Document passage.

The town was cut into a flat, straight, but slightly inclining mountain. Nearly a straight western wall went down to the river. Outside protection of the town was also facilitated by two moats, northern and eastern, with walls built into them. The river itself closed access to the town from the south, but it was possible to get into the town through a 3 m tunnel that functioned as a water supply. The tunnel was closed by a metal gate in case of invasion. Two of the three roads that approached the town were not protected, but the third, coming from the north, was cut in the rock, with up to 10 m high walls.

The Uplistsikhe complex can tentatively be divided into three parts: south (lower), middle (central) and north (upper) covering an area of approximately 8 hectares. The middle part is the largest, contains a bulk of the Uplistsikhe rock-cut structures, and is connected to the southern part via a narrow rock-cut pass and a tunnel. Narrow alleys and sometimes staircases radiate from the central "street" to the different structures.
The southern part has a complex of structures. Among them, a ceremonial hall is the most notable.

A pillared hall with two adjacent rooms is one of the most important structures in the town. Its ceiling was supported by two pillars. A stone bench, probably, served as a ruler's seat.

The majority of the caves are devoid of any decorations, although some of the larger structures have coffered tunnel-vaulted ceilings, with the stone carved in imitation of logs. Some of the larger structures also have niches in the back or sides, which may have been used for ceremonial purposes. The facade of the large ceremonial hall of the southern part is decorated by a Roman-type arch with pediment.

Task details. Extend the description of the Uplistsikhe cave town, starting after its last sentence.

Data provided.

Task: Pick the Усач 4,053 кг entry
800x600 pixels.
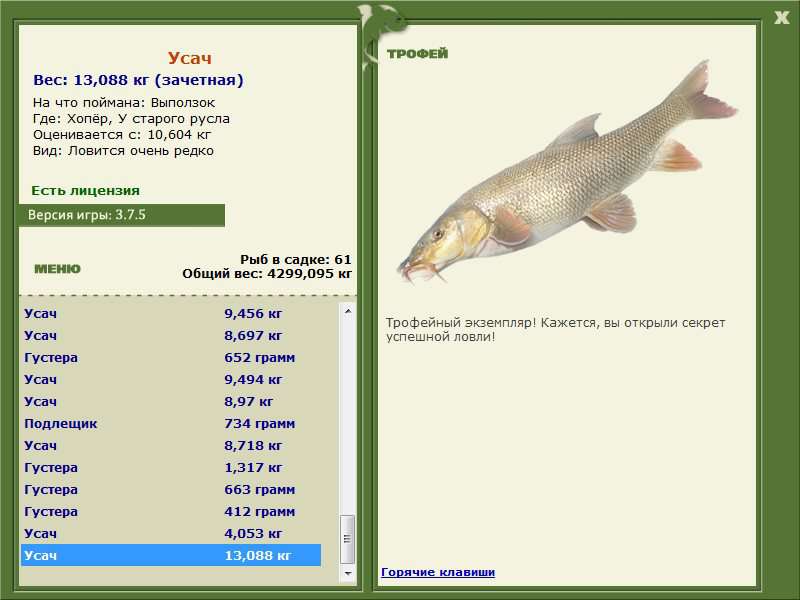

Response for this exercise.
The 6th-century basilica was largely cut into the rock, except for its southern wall, built from the rocks. At the summit of the complex is a Christian basilica built of stone and brick in the 9th-10th centuries. Archaeological excavations have discovered numerous artifacts from different periods, including gold, silver and bronze jewellery, and samples of ceramics and sculptures. Many of these artifacts are in the safekeeping of the National Museum in Tbilisi.

Several parts of the most vulnerable areas were completely destroyed by an earthquake in 1920. The stability of the monument remains under substantial threat, prompting the Fund of Cultural Heritage of Georgia (a joint project of the World Bank and Government of Georgia) to launch a limited program of conservation in 2000. The Uplistsikhe cave complex has been on the tentative list for inclusion into the UNESCO World Heritage program since 2007.